The Standard & Poor's 500 index is up 69 percent since March 9. The stocks hit hardest during the bear market, including financials and small-caps, led the rally during its first seven months. Now, however, investors are favoring utilities, telecommunication, health care and large-cap stocks.

The shift is a natural progression in a bull market and suggests that most of its gains have already been realized.

"The easy money is made the first year of a bull market," says Sam Stovall, chief investment strategist with Standard & Poor's. Based on historical trends, about a third of a bull market's gains occur in its first year. In its second year, it tends to rise about 12 percent.

This bull market, like others, began with the first signs of the economy's recovery and quickly picked up momentum as investors went after the cheapest stocks. Investors bought financials, small-caps and companies with hard-to-predict earnings and high debt loads. Profits and sales at these companies were badly hurt by the recession and their shares had the furthest to bounce.

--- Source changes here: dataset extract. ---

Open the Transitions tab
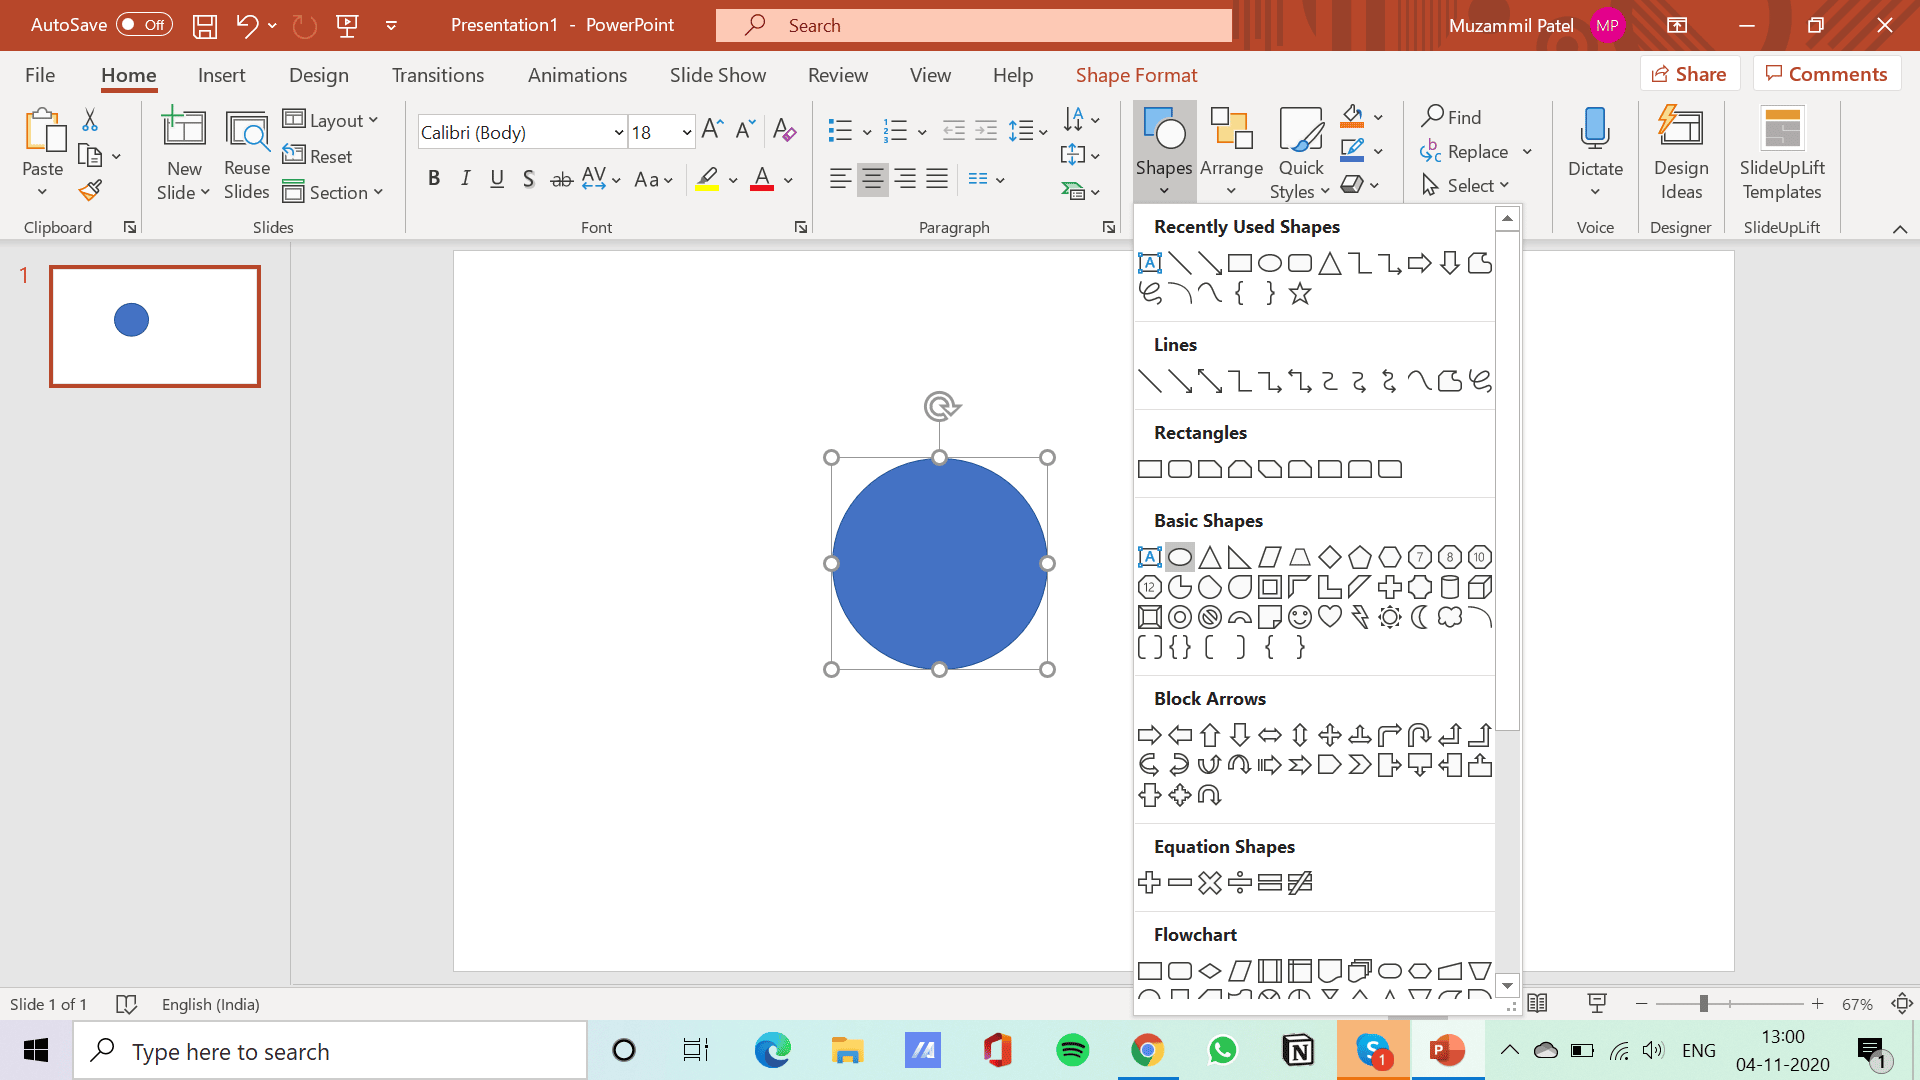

The S&P 500 Financials index soared 153 percent before reaching an Oct. 14 peak. That's more than double the broader S&P 500's gains. A similar trend occurred in 2002, when shattered technology stocks bounced and heralded the start of a new bull market.

Small-caps and shares of cyclical companies such as chemical makers and miners that rely on a healthy economy for profits were also primed for a rapid recovery. The Russell 2000 index of small-caps climbed 82 percent from March through mid-October, beating large-caps by 20 percent. A Morgan Stanley index of cyclical companies rose 176 percent.

Stocks known as low-quality shares were also early gainers. The category is loosely defined, but analysts agree these companies tend to have high debt loads, hard-to-predict earnings and few competitive advantages compared with rivals. While these are often smaller-sized companies, Morningstar considers large-cap names like Alcatel-Lucent and Ford Motor Co. to be low-quality. Analyst Paul Larson says an internal Morningstar index of low-quality stocks rose 176 percent from March to mid-October.

Now financials, small-caps and low-quality stocks are lagging the S&P 500.

The best-performing categories for the past two months were utilities, telecom, health care and high-quality stocks such as Procter & Gamble Co. and AT&T Inc. These categories usually perform solidly in any economy and often offer good dividends, characteristics that are especially important in the current market because the recovery is still uncertain. Investors see these companies as safer bets than the riskier ones that initially led the rally.

Historically, high-quality stocks have tended to perform well as a bull market matures, having been left behind in the early phase of the rally. In the second year of the last bull market, an index of the most reliable dividend payers, the Dow Jones U.S. Select Dividend index, beat the gains of the broader Dow Jones industrials by 20 percentage points.

Channing Smith, co-manager of Capital Advisors Growth Fund, said he's buying stocks like Wal-Mart Stores Inc. and Abbott Laboratories on the cheap. They are currently trading at price-to-earnings ratios of 15.5 and 15.2, respectively.

Investors watch P/E ratios, calculated by dividing the company's market value per share by its earnings per share, to get a sense of whether a stock is undervalued or overvalued. The P/E ratios for the stocks Smith is watching are below their historical averages and well below the current price-to-earnings ratio of 18.6 for the S&P 500 index.

"Many investors think they missed this huge bull market. They did in small-caps and mid-caps," says Smith. "But the market right now is offering investors the opportunity to pick up some of the highest-quality blue-chip names."